BRIEF
The required answer is the count of lines in the records that contain "computer", with no other text.

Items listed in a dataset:

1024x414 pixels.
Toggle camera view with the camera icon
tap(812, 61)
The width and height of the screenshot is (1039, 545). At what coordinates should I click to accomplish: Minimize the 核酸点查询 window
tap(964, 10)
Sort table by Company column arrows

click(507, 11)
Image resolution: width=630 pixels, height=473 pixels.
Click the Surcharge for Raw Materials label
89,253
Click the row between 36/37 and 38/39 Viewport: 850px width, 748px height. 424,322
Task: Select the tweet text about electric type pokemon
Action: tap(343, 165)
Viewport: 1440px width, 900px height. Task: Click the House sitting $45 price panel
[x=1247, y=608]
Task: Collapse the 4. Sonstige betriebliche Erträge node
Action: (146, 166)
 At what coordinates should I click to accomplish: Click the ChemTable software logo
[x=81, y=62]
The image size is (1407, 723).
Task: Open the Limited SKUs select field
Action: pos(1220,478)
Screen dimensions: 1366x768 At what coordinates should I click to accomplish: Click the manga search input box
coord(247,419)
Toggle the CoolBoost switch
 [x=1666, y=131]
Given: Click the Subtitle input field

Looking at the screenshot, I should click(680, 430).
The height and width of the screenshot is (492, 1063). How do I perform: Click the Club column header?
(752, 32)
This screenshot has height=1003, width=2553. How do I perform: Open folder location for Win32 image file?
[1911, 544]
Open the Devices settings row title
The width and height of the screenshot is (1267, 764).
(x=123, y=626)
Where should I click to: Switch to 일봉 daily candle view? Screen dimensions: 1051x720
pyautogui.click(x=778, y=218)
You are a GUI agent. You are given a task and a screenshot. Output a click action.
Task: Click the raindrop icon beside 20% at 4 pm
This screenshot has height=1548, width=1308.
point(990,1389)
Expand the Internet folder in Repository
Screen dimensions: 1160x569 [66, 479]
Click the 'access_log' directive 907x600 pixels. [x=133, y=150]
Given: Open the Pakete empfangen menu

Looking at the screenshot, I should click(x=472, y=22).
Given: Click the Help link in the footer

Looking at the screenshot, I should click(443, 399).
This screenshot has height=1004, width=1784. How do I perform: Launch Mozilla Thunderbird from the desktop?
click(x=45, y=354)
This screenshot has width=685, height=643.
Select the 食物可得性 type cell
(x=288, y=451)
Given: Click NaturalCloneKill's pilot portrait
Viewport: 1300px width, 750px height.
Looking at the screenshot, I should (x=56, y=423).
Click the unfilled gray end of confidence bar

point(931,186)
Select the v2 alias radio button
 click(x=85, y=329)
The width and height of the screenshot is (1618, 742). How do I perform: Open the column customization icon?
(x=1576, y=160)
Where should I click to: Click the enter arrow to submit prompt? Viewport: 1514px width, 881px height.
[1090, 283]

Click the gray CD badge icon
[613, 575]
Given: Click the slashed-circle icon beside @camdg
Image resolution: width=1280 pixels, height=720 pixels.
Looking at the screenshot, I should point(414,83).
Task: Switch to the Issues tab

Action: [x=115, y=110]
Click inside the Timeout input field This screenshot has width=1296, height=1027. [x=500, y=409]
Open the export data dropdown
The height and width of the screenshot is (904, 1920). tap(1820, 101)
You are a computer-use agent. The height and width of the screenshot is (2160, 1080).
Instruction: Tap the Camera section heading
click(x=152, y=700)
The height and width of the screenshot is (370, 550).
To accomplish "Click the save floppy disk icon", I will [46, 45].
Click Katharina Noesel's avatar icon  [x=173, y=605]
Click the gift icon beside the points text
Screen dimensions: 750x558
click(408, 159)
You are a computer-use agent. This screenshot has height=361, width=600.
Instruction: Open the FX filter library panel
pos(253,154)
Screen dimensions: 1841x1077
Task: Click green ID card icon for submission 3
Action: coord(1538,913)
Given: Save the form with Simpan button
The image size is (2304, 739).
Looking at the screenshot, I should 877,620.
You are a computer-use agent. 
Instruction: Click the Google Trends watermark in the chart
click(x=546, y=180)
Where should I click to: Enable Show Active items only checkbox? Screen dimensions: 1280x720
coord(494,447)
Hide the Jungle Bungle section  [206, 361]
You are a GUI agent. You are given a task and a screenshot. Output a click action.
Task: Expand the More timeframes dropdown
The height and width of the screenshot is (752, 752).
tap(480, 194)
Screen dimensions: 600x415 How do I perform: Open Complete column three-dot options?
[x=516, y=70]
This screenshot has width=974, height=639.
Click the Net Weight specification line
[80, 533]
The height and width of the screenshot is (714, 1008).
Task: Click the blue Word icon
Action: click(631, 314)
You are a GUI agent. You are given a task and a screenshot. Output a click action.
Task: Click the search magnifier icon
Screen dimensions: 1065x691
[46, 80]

ANSWER TO THE EXERCISE
3